Below are entries; output exactly the lines from the one with "Where should I click to: Click the emoji" to the one with "Task: Open search with the magnifier icon", both included, and nothing else.

━━━━━ EXTRACTED DATA

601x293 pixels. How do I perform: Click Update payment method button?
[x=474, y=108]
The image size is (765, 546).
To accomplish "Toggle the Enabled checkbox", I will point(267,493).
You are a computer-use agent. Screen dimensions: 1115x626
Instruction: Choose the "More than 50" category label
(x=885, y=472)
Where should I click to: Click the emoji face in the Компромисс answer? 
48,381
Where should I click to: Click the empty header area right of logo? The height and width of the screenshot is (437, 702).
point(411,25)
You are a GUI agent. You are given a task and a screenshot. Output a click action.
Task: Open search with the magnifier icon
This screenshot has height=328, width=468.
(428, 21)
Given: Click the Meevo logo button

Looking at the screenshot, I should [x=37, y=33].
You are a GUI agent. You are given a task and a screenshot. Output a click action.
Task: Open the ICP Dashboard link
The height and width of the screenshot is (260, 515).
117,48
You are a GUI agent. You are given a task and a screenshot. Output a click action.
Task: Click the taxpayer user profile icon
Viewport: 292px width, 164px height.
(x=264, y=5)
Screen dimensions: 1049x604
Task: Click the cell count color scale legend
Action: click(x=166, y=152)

━━━━━━━━━━
━━━━━ EXTRACTED DATA

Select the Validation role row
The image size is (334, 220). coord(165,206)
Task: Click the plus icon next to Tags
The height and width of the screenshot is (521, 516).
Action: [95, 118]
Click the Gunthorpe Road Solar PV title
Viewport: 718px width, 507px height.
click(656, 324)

━━━━━━━━━━

■ WRITTEN REPLY ■
Where should I click to: Click the emoji face in the Компромисс answer? 
48,381
Where should I click to: Click the empty header area right of logo? The height and width of the screenshot is (437, 702).
point(411,25)
You are a GUI agent. You are given a task and a screenshot. Output a click action.
Task: Open search with the magnifier icon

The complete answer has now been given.